I think Zeebe is a very promising new product, I also think they have their work cut out for them because there are a lot of competitors in this space. Some popular tools that fill the same Niche are Netflix’s Conductor and AWS’s own Step Functions. They face competition not just from competitor frameworks but also homespun orchestration solutions using event buses and other lower level orchestration/choreography tools. I think that a lot of orgs and developers don’t even realize that there is a tool that can help them glue together or orchestrate microservices. In a lot of cases people tend to write this code themselves. In many cases it is a conscious decision because they feel that adding in another Library just creates additional complexity, makes their app harder to understand for new developers, or perhaps even limits what they can do. I totally get that concern as I’ve had these problems myself. For my personal development and collaboration style I think Zeebe makes a lot of sense for a broad range of tech problems.

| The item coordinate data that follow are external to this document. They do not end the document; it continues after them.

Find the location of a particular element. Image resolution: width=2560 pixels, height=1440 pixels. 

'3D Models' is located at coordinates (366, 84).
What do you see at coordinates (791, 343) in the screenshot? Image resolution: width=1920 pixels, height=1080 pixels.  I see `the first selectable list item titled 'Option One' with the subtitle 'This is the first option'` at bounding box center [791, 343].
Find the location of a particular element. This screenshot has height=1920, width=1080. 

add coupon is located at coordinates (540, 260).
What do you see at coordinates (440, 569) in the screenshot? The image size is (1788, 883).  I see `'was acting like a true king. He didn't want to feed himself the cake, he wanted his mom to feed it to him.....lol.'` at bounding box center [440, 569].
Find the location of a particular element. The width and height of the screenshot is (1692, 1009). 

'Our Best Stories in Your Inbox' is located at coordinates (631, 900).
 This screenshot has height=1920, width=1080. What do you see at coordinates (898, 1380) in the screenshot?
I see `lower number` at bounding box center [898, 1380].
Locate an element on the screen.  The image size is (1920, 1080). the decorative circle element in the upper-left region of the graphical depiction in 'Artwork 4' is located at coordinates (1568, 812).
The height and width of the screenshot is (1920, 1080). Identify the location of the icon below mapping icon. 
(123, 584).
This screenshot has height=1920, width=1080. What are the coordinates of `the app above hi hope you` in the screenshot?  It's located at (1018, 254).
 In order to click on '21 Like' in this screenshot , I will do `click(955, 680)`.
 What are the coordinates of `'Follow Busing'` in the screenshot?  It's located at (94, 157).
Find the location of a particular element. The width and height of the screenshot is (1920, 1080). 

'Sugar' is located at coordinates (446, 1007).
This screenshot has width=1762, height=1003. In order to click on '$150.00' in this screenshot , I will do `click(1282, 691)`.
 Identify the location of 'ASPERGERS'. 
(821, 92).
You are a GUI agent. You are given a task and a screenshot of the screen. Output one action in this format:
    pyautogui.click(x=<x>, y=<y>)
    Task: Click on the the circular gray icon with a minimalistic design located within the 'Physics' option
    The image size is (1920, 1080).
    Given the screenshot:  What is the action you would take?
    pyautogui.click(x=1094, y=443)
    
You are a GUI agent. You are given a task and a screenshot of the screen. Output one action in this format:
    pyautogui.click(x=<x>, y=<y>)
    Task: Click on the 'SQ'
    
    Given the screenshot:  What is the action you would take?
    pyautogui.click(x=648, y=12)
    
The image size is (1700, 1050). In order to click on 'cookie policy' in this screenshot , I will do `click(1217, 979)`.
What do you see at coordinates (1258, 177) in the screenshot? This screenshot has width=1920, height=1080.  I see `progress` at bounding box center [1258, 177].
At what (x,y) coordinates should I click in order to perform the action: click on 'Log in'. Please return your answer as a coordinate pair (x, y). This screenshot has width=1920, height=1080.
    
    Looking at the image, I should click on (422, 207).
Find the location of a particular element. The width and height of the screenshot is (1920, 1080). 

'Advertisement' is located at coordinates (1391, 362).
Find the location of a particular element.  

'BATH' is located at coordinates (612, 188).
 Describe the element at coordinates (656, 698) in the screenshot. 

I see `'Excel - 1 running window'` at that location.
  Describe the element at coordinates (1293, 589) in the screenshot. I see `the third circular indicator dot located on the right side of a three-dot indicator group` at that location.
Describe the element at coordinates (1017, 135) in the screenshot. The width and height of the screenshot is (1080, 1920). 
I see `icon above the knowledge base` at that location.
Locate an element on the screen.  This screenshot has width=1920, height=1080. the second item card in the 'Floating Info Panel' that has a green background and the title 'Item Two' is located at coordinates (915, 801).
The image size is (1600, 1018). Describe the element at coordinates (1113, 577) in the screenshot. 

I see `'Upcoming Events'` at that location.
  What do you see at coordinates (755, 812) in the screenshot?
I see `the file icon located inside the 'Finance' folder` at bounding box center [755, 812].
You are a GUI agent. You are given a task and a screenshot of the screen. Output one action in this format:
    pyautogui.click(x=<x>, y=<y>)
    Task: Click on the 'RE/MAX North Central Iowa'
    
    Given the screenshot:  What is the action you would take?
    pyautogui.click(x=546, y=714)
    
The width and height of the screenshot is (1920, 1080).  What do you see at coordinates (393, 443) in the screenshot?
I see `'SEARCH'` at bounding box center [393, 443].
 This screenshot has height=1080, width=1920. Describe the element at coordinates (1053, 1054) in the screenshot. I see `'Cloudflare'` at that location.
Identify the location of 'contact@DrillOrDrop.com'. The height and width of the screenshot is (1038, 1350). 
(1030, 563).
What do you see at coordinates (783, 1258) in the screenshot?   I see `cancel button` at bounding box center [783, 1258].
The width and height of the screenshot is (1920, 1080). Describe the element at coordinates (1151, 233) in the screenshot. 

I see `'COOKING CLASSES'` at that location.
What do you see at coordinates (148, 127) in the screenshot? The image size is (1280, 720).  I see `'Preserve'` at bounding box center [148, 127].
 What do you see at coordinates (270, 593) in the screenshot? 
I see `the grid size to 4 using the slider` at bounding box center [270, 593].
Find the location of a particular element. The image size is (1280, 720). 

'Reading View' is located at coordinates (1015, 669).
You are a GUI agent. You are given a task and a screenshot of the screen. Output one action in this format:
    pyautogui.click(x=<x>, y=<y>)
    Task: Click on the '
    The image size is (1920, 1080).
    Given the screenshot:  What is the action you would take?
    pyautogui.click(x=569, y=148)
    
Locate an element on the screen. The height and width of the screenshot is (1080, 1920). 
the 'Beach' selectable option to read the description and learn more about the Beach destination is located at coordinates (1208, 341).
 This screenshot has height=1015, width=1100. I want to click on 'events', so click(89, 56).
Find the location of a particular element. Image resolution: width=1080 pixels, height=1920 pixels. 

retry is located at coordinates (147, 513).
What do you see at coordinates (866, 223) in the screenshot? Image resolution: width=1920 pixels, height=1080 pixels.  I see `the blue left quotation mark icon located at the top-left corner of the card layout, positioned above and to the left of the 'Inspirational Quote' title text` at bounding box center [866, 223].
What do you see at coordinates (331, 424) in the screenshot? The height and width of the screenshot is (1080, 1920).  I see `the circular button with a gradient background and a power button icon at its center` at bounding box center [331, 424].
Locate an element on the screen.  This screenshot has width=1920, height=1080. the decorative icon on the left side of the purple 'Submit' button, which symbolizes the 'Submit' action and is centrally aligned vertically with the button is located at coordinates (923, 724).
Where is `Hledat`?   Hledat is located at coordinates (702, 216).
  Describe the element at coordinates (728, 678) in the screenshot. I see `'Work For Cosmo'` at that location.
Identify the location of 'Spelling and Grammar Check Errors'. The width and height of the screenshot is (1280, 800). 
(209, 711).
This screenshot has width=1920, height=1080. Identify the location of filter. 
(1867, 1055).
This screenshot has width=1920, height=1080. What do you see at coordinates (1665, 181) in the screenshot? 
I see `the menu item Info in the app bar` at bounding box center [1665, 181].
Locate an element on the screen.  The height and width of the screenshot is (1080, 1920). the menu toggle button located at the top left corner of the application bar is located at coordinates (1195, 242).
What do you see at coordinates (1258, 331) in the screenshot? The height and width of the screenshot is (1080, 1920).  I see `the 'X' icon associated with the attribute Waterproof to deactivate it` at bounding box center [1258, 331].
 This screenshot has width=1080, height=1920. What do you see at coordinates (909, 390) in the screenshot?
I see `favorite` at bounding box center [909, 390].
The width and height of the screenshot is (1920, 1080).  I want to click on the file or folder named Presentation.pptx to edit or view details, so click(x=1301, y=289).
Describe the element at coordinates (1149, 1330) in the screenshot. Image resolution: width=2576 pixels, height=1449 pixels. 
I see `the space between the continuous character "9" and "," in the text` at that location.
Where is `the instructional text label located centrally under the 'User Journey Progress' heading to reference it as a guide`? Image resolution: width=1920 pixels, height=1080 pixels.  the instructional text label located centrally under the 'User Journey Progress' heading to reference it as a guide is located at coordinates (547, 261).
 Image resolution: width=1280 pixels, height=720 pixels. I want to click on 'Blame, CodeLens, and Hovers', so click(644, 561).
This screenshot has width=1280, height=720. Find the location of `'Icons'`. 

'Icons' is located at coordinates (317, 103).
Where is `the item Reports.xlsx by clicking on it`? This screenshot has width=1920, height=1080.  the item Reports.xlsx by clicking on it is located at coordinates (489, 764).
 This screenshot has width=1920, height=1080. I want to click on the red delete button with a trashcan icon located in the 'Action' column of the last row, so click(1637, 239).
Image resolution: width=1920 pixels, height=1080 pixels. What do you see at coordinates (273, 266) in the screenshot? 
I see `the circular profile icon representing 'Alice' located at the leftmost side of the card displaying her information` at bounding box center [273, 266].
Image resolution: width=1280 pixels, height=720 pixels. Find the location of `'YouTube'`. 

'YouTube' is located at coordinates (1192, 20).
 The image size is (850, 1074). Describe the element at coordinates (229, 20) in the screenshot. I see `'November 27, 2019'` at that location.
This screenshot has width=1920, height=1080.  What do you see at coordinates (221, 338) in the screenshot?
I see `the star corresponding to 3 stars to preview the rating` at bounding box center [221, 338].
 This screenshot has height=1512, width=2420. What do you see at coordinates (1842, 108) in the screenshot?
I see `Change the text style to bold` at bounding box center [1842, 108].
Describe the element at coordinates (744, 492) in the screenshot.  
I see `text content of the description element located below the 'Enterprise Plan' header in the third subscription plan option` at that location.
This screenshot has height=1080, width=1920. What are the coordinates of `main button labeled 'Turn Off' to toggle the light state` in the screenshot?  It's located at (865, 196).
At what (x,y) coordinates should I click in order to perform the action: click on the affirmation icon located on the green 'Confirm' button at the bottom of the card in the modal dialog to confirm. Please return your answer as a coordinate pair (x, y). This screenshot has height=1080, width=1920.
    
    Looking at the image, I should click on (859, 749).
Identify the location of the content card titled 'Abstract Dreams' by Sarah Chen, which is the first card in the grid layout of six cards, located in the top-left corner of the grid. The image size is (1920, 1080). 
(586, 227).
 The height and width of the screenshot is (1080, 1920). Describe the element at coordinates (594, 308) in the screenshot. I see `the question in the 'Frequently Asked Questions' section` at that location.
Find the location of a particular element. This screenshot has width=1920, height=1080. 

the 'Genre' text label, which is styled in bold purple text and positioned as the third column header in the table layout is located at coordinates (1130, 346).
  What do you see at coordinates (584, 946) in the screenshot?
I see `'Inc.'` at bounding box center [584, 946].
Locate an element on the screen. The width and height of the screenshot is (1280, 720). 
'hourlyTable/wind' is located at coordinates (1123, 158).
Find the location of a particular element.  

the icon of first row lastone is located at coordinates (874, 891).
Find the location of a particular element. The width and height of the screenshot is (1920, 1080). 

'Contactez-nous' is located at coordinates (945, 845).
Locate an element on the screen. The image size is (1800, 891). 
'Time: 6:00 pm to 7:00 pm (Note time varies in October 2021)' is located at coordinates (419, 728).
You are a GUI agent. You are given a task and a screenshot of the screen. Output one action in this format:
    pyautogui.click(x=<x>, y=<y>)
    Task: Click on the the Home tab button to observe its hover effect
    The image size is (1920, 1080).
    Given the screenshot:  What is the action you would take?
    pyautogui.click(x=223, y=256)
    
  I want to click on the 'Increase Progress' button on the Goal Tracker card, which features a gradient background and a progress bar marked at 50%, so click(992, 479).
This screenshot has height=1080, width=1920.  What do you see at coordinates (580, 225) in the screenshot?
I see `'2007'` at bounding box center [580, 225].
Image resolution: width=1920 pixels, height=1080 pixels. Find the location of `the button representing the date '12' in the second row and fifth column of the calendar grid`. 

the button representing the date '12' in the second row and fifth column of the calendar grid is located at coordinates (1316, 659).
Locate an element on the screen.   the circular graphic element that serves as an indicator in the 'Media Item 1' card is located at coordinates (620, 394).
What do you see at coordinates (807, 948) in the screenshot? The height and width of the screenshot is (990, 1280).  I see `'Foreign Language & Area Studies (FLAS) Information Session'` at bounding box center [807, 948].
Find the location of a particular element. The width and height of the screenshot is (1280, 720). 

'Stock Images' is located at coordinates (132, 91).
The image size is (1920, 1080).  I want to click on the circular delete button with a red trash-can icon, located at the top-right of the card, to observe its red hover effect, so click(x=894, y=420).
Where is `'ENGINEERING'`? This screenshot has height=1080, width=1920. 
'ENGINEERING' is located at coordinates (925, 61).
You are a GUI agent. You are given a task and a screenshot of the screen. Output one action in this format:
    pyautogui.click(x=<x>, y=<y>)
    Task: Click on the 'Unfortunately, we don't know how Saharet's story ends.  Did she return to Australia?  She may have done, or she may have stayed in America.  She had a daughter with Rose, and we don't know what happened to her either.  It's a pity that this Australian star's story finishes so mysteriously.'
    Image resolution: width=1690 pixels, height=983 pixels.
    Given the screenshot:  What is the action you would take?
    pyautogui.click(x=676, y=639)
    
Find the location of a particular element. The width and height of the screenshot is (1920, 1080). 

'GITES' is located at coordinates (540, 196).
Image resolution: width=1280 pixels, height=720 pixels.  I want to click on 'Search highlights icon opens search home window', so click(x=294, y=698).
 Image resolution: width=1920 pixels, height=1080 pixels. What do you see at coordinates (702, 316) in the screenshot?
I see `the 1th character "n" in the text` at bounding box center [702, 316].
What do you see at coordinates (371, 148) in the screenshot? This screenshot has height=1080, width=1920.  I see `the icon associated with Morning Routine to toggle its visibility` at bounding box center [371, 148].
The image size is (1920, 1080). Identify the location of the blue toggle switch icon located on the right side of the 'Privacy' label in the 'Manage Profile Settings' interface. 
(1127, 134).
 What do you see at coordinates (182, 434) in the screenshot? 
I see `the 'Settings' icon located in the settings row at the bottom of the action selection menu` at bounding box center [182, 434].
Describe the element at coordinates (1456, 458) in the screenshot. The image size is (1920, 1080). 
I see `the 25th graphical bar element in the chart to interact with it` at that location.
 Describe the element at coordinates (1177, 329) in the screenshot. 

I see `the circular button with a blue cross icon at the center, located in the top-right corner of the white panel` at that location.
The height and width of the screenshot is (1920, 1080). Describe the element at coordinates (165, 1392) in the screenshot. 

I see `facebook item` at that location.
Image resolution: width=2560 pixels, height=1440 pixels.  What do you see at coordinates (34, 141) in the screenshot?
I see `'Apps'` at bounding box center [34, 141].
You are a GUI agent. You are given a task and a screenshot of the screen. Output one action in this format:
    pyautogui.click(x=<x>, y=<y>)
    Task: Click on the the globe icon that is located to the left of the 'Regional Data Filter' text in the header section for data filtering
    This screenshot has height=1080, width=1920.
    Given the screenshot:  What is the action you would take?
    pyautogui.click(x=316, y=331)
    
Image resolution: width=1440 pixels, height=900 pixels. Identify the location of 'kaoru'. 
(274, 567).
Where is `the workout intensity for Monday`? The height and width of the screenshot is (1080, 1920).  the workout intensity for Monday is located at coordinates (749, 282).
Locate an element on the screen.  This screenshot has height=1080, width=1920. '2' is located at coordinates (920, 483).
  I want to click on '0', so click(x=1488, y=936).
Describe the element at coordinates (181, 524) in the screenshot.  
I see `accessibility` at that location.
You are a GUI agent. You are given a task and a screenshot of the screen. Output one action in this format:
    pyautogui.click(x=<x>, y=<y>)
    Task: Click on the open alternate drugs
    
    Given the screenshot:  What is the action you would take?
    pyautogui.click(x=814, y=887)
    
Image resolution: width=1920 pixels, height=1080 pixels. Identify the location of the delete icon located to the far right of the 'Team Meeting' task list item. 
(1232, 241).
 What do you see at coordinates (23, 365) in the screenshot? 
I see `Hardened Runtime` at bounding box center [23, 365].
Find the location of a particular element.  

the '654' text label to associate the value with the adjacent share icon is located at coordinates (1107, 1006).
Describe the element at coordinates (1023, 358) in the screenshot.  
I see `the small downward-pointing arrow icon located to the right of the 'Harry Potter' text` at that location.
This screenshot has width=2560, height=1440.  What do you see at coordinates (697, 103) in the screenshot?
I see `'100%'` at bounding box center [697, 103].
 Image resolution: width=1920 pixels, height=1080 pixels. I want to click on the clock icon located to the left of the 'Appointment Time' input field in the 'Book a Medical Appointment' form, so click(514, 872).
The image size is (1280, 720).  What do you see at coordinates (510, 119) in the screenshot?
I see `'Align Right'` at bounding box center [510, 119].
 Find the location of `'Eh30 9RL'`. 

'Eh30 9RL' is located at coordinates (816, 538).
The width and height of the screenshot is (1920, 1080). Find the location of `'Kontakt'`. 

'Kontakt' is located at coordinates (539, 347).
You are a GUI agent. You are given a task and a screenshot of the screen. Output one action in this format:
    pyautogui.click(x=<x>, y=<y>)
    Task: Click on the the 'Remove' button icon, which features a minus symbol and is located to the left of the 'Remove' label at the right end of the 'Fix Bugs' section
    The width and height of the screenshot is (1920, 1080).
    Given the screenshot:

I hear about a lot of people reaching for Kafka to achieve EDA. I have nothing against Kafka and I think it is a technically impressive piece of engineering. An experienced dev can probably get up and running with it in a day but they definitely won’t be using it optimally or even getting benefits from it for a long time because it is so complicated with tons of use case specific config required. Kafka is more low level than Zeebe and therefore applies to a broader range of use cases. However I think that if you are just using Kafka as an event bus to drive a collection of choreographed microservices, Zeebe may offer a simpler and actually more powerful solution. With Kafka things like event replay, retry strategies, and monitoring solutions at a business process level, are capabilities we need to build ourselves. Zeebe is appealing to me because they’ve found a way to generalize these needs. This allows us as developers to simply use their API to endow our apps with these advanced features and ultimately solve a business problem.